Suivant offre préalable acceptée le même jour, la CAISSE DE CREDIT MUTUEL [Localité 12] [Localité 11] lui a consenti un découvert « EUROCOMPTE SERENITE » à durée indéterminée, d’un montant maximum de 152 euros, sur son compte n° [XXXXXXXXXX02], au taux débiteur de 8,60 % révisable.
Suivant offre préalable acceptée le 25 mai 2011, la CAISSE DE CREDIT MUTUEL [Localité 12] [Localité 11] (ci-après la CCM) avait consenti à M. [M] [P] et son épouse, Mme [P] [U], née [L], une ouverture de crédit renouvelable intitulée « PASSEPORT CREDIT » n° 102780100600018686608, d’un montant de 5 000 euros, à un taux débiteur variant notamment selon la nature de l’utilisation : véhicule auto/moto, travaux immobiliers ou autres projets.

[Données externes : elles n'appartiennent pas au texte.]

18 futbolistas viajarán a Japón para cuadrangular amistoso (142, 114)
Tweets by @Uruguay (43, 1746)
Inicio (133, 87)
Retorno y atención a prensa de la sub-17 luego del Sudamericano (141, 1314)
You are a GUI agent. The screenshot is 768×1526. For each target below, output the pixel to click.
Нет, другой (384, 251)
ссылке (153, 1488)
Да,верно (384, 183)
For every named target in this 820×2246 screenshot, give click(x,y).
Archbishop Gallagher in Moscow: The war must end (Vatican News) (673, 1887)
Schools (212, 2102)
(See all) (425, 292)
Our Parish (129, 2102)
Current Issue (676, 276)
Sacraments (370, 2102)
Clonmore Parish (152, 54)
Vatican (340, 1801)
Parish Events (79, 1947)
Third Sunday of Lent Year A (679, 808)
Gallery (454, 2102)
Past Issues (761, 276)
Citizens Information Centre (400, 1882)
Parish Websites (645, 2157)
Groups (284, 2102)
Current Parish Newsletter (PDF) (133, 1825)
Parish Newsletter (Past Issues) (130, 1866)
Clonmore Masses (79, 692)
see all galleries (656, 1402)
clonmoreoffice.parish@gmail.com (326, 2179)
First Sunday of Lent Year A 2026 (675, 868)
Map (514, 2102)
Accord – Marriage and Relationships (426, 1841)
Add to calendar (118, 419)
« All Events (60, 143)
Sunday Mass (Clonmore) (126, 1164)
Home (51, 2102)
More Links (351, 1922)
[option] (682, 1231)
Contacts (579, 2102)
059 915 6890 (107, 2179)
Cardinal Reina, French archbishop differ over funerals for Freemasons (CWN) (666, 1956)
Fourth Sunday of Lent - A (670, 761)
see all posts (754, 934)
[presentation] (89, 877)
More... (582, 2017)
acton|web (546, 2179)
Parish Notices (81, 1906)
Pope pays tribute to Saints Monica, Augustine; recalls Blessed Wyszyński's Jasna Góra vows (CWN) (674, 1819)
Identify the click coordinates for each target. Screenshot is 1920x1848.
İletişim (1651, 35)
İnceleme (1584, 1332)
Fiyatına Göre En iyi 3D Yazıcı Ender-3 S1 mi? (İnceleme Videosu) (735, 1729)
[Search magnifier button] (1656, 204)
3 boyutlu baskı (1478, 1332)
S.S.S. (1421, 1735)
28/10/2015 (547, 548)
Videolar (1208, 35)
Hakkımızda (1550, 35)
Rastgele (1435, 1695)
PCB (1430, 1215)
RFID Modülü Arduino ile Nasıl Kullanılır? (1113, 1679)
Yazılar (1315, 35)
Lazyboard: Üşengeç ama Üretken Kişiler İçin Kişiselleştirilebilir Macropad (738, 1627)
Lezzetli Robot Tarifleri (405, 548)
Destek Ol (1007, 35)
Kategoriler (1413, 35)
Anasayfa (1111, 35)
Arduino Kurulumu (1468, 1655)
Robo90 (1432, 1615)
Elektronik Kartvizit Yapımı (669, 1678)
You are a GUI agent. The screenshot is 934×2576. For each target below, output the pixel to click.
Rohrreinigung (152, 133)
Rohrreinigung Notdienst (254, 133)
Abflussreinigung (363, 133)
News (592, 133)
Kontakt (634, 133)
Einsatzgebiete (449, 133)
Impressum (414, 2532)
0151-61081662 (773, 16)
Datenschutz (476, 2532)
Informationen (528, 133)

Le 24 octobre 2019, la CCM a mis à la disposition des époux [P] à la demande de M. [P], dans le cadre du PASSEPORT CREDIT, une somme de 5 000 euros pour une durée de 60 mois au taux fixe de 5,60%, remboursable par mensualités de 101,38 euros.
Faisant valoir qu’à la suite d’impayés non régularisés et du découvert du compte courant, elle avait dû prononcer la déchéance du terme du prêt et clôturer le compte, la CAISSE DE CREDIT MUTUEL [Localité 12] [Localité 11] a assigné M. [M] [P] et Mme [U] [L] épouse [P] devant le juge des contentieux de la protection de ce tribunal, par acte du 29 juillet 2024, aux fins d’obtenir :
— leur condamnation solidaire à lui payer la somme de 2 533,07 euros, au titre du « prêt », outre les intérêts au taux de 5,6 % l’an à compter du 23 mars 2023,
— la condamnation de M. [P] à lui payer la somme de 4 398,83 euros, outre les intérêts au taux légal à compter du jugement à intervenir, au titre du solde du compte courant.
Elle sollicitait en outre la somme de 800 euros en application de l’article 700 du code de procédure civile.
A l’audience du 3 février 2025, à laquelle les défendeurs n’ont pas comparu, la partie demanderesse, représentée par son conseil, a indiqué se désister de sa demande à l’encontre de Mme [P], mais maintenir sa demande à l’encontre de son époux.
La présidente a soulevé l’absence de signature d’une offre préalable pour la nouvelle utilisation du PASSEPORT CREDIT, objet de la demande au titre du prêt, susceptible d’entrainer la déchéance du droit aux intérêts, de même que l’éventuel dépassement supérieur à trois mois de l’autorisation de découvert sur le compte de dépôt ; le conseil de la CCM a indiqué laisser la juridiction apprécier.
L’affaire a été renvoyée au 5 mai 2025 pour la production d’un décompte expurgé des intérêts et frais pour l’utilisation du Passeport crédit et, en cas de dépassement de l’autorisation de découvert supérieur à trois mois, d’un historique du compte de dépôt depuis le début de ce dépassement et d’un décompte expurgé des intérêts et frais.
A l’audience du 5 mai 2025, la CCM, représentée par son conseil, rappelle s’être désistée de l’instance à l’égard de Mme [P], comparante, qui accepte le désistement.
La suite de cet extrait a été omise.